---------- Dataset records ----------

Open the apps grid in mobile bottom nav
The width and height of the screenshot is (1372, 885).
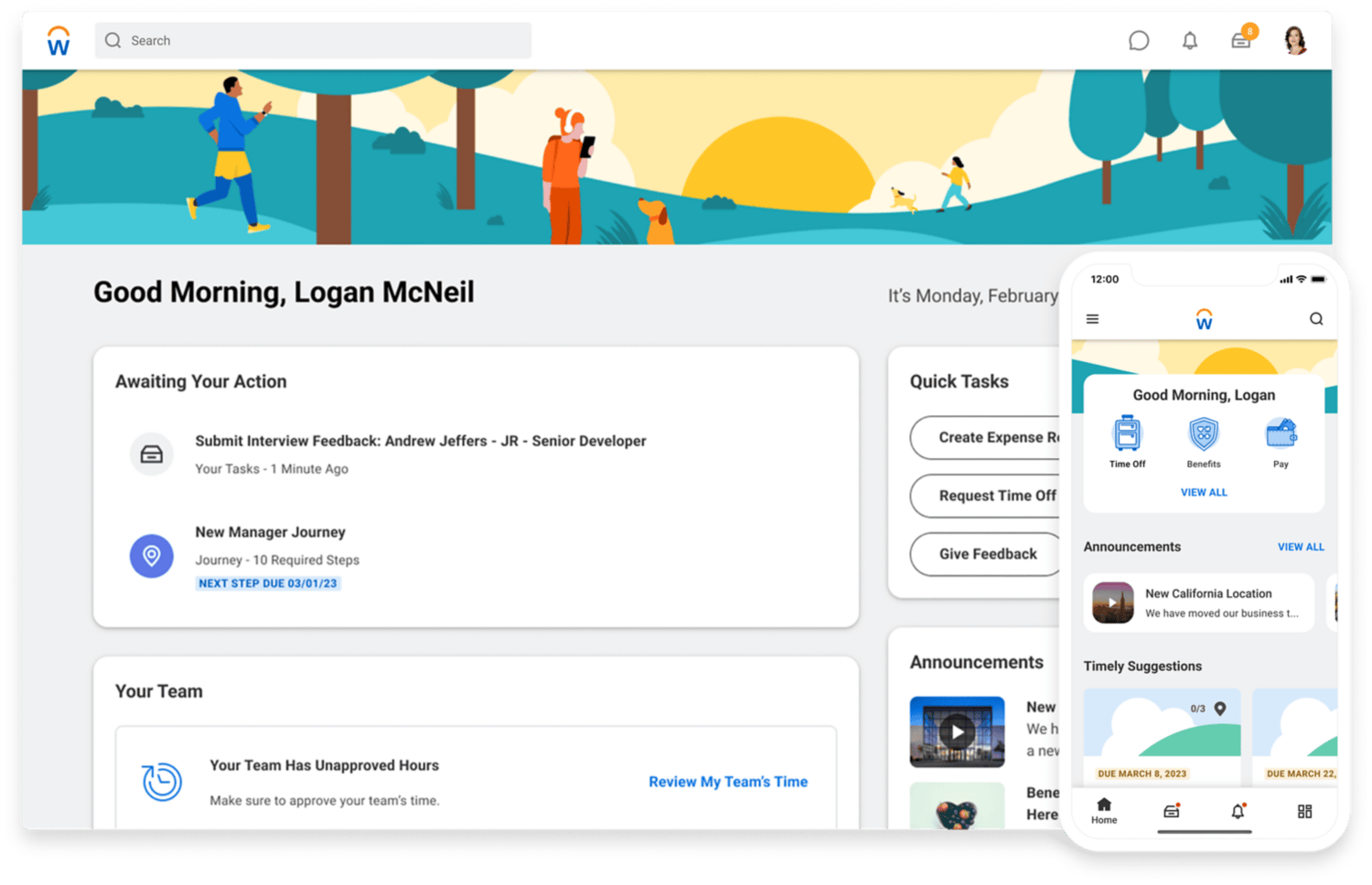1305,811
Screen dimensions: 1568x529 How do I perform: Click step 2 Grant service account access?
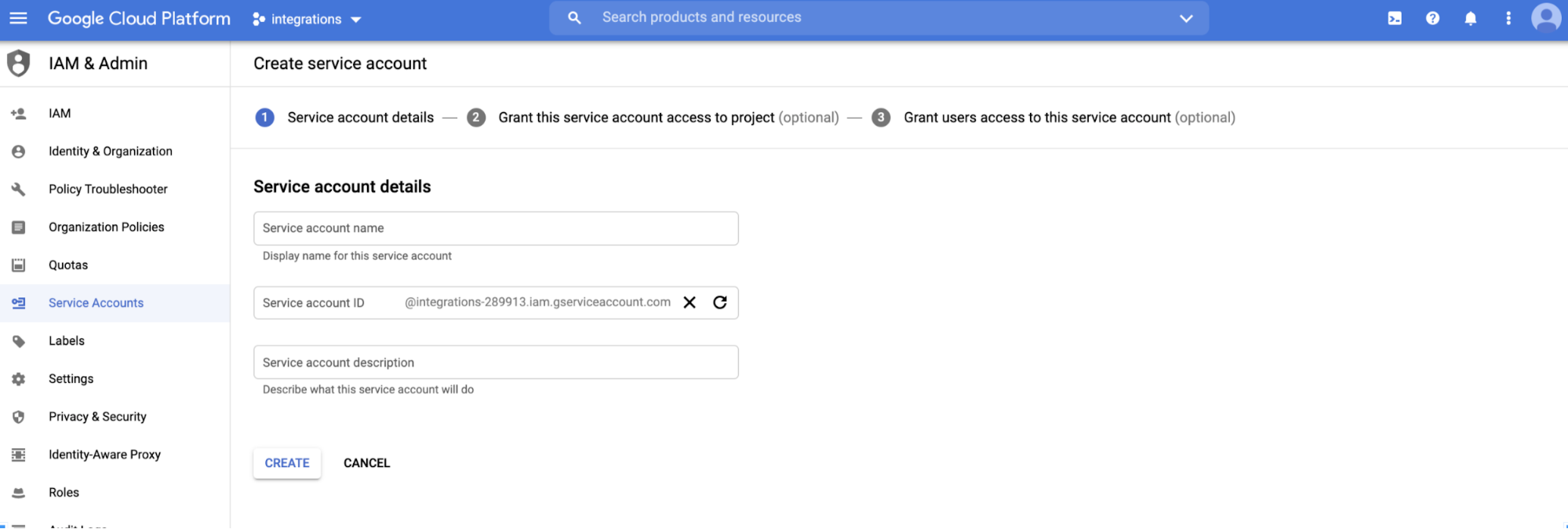point(635,118)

----------

Exercise details:
Rewrite every line of the records above as a numbered list, skipping blank lines and leaving the pictures out.

Result for this task:
1. Open the apps grid in mobile bottom nav
2. The width and height of the screenshot is (1372, 885).
3. 1305,811
4. Screen dimensions: 1568x529 How do I perform: Click step 2 Grant service account access?
5. point(635,118)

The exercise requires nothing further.